Start of GIVEN DATA

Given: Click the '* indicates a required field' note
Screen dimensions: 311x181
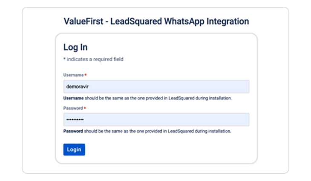Looking at the screenshot, I should click(x=93, y=59).
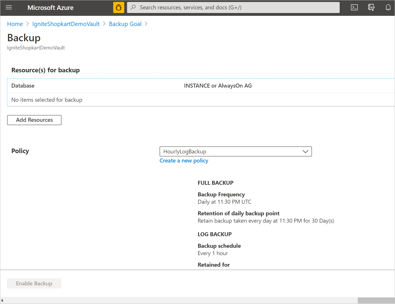Click the yellow bug feedback icon
Image resolution: width=395 pixels, height=304 pixels.
(119, 7)
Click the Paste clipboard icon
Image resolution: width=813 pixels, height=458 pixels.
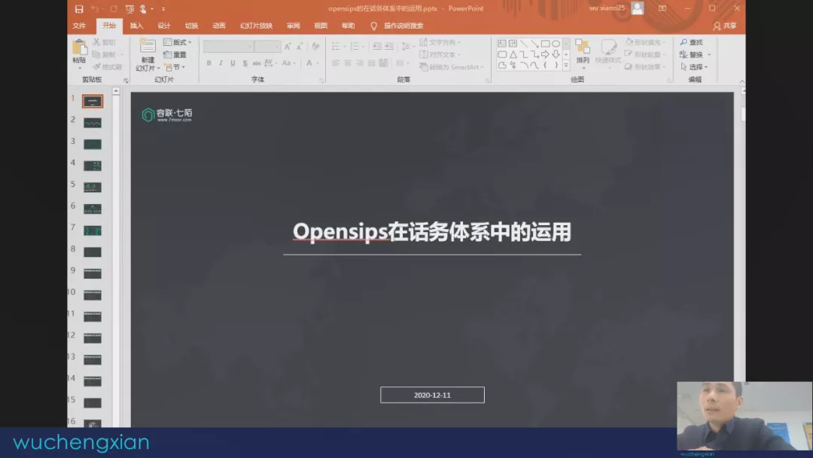click(x=79, y=48)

End of GIVEN DATA

» **WORK INSTRUCTIONS**: Return the entries verbatim without images.

» **ANSWER TO THE PROBLEM**:
Given: Click the '* indicates a required field' note
Screen dimensions: 311x181
Looking at the screenshot, I should click(x=93, y=59).
Click the yellow bug feedback icon
Image resolution: width=395 pixels, height=304 pixels.
(119, 7)
Click the Paste clipboard icon
Image resolution: width=813 pixels, height=458 pixels.
click(x=79, y=48)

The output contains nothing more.